This lesson covers the concepts of velocity distribution, volume flow rate, and shear stress in fluid dynamics. It delves into the derivation of the ordinary differential equation from the Navier Stokes equations using certain assumptions. The lesson also discusses two problems related to thin film flow and angular flow in cylindrical coordinates. The first problem involves a Newtonian liquid flowing down the outer surface of an infinitely long cylinder, while the second problem deals with annular flow in cylindrical coordinates with the outer cylinder moving at a constant velocity. The lesson concludes with special cases where the film thickness is very small compared to the radius of the cylinder and where the inner cylinder radius is almost close to the outer cylinder radius.

- The velocity distribution and volume flow rate can be derived from the Navier Stokes equations using certain assumptions.

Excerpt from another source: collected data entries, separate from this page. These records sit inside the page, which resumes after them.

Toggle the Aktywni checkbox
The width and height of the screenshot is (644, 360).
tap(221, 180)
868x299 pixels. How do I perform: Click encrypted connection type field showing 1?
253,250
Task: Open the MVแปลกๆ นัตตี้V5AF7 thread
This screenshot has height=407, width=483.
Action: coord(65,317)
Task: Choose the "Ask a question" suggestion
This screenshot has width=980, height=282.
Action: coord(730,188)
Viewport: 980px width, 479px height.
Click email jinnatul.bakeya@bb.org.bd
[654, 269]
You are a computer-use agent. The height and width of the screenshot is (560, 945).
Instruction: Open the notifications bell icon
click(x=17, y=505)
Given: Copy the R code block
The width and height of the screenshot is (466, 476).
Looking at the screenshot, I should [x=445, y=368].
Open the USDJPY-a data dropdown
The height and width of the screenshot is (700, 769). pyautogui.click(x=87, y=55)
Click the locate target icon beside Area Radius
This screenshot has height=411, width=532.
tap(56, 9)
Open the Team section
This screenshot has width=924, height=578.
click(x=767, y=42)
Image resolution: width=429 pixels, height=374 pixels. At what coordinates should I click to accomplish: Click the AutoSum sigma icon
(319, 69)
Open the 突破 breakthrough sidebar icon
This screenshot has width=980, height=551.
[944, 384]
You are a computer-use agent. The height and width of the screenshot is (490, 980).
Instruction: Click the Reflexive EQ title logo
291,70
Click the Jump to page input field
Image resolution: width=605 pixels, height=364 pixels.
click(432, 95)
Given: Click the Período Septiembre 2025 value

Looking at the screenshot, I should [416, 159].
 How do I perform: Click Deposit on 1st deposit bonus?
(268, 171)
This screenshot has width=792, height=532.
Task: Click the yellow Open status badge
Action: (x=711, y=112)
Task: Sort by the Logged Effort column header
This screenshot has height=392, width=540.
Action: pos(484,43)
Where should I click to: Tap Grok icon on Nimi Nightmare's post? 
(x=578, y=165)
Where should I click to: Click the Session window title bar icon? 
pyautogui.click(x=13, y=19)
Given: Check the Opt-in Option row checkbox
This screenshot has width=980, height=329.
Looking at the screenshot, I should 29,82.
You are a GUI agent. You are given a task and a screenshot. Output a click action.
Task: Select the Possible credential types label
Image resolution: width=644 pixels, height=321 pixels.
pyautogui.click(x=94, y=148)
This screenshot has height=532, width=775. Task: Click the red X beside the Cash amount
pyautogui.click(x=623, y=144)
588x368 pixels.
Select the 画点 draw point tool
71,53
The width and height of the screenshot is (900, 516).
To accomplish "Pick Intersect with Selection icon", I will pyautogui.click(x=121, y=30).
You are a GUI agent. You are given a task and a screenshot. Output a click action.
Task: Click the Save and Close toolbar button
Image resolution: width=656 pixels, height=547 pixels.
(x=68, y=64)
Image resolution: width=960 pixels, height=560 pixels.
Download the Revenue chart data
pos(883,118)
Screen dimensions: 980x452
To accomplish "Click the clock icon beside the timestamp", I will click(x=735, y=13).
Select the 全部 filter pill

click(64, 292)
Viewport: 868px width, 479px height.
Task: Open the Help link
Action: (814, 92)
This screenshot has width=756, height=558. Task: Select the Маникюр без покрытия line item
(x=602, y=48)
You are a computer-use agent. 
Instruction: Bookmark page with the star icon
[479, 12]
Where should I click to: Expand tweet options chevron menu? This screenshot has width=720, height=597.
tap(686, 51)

- In the case of a Newtonian liquid flowing down an infinitely long cylinder, the circumferential direction velocity is zero and the gradient in that direction of any parameter is zero.
- In the case of annular flow in cylindrical coordinates, the flow is purely shear driven with the outer cylinder moving at a constant velocity.
- Special cases reveal that when the film thickness is very small compared to the radius of the cylinder, the volume flow rate is the same as that of a thin film in a vertical flat plate. When the inner cylinder radius is almost close to the outer cylinder radius, the flow becomes a plane Couette flow.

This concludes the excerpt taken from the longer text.